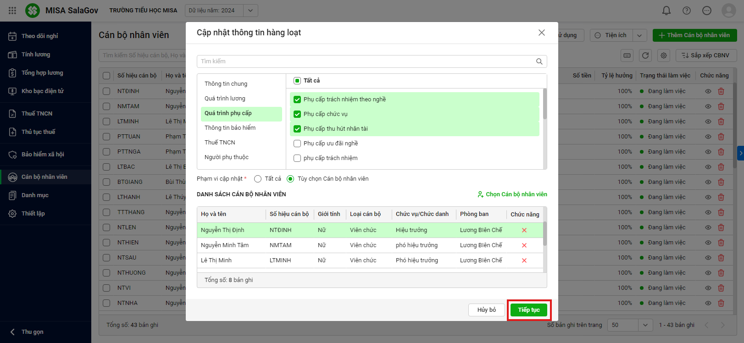744x343 pixels.
Task: Open the app grid launcher icon
Action: (12, 11)
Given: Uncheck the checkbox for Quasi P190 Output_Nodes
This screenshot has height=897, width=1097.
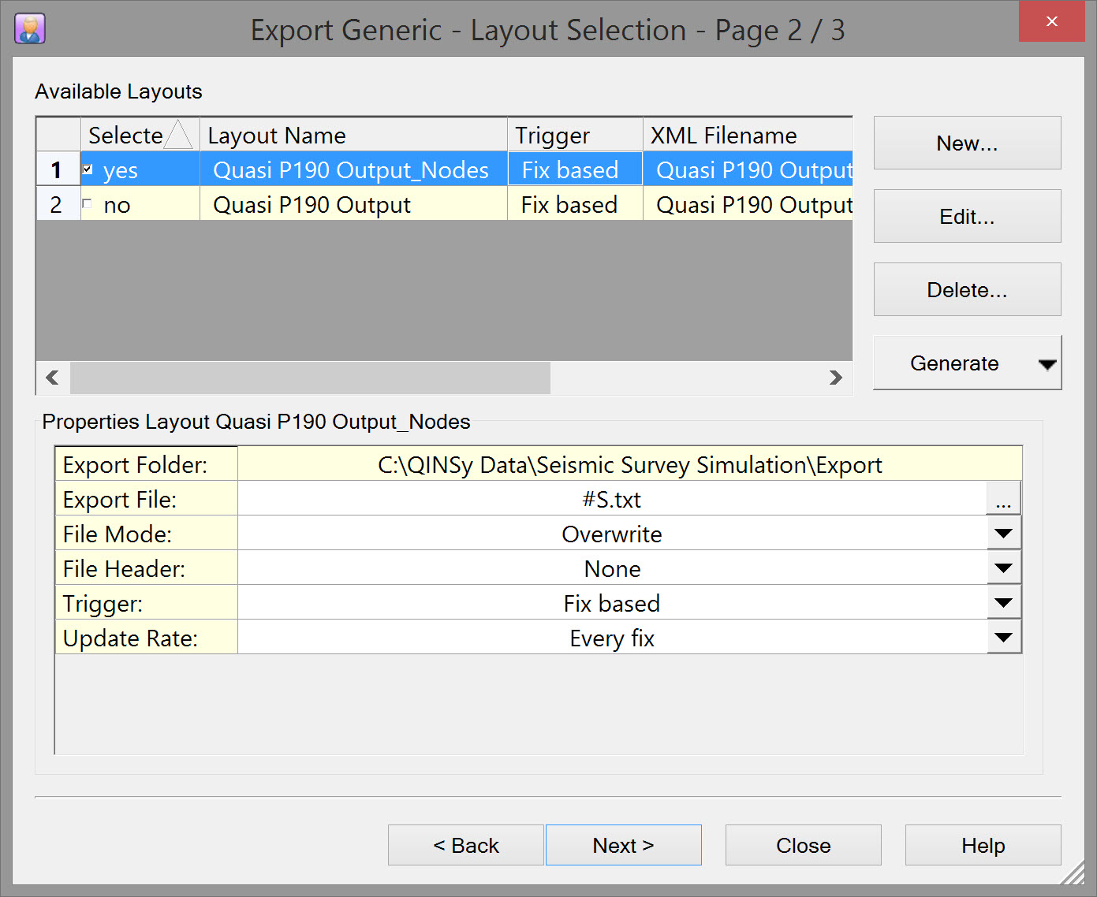Looking at the screenshot, I should point(88,169).
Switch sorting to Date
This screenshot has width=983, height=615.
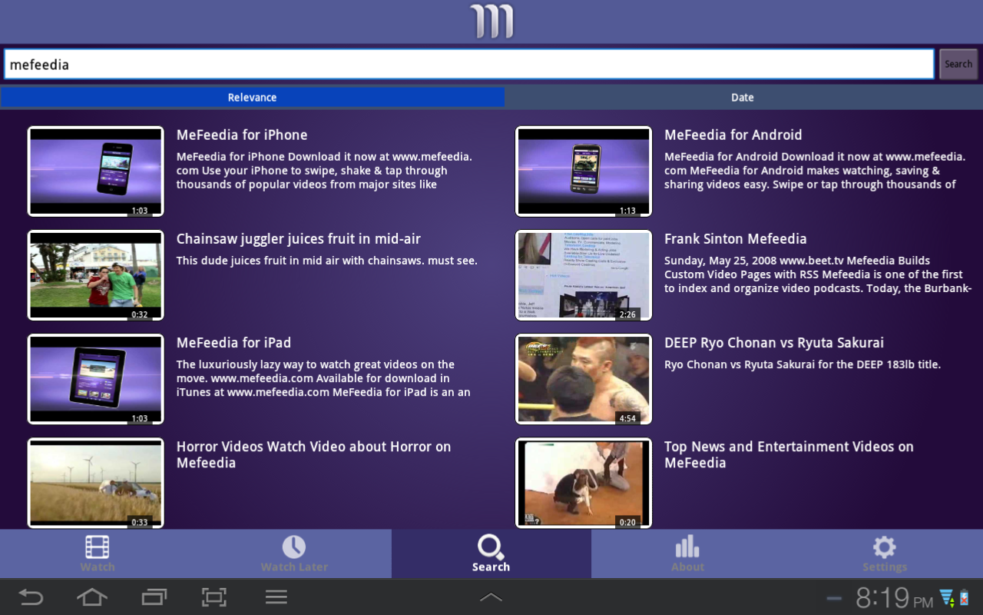click(742, 97)
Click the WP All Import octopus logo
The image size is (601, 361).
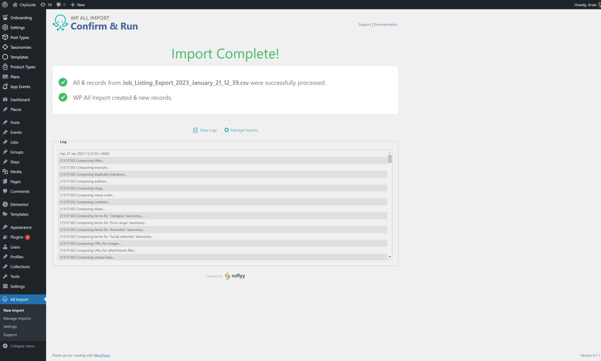tap(60, 23)
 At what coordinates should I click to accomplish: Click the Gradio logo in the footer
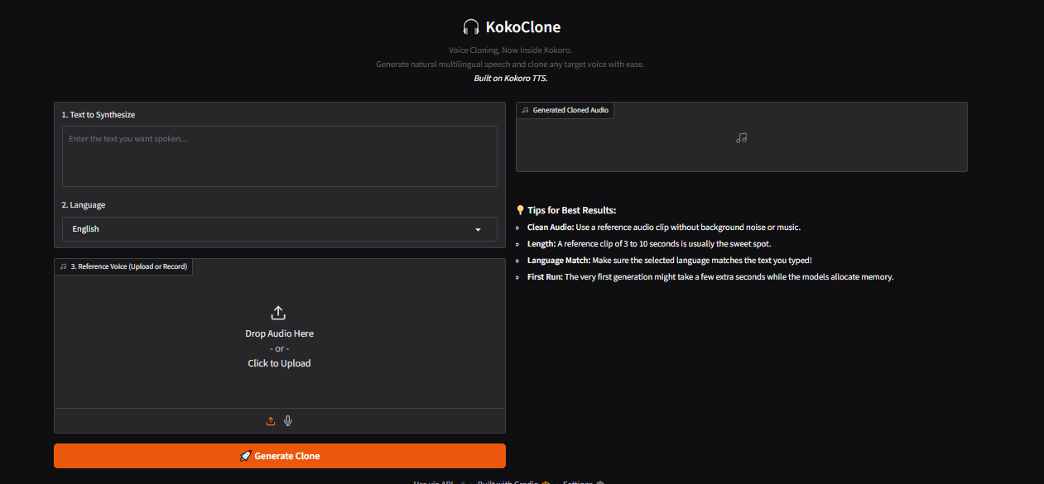point(544,482)
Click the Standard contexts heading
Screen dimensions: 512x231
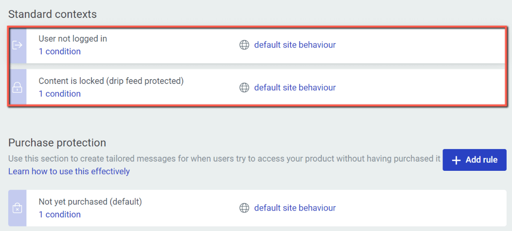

= = = =

## What to produce
Report every line in the material above that contains the string "height".

## Written solution
This screenshot has height=897, width=1097.
This screenshot has width=983, height=615.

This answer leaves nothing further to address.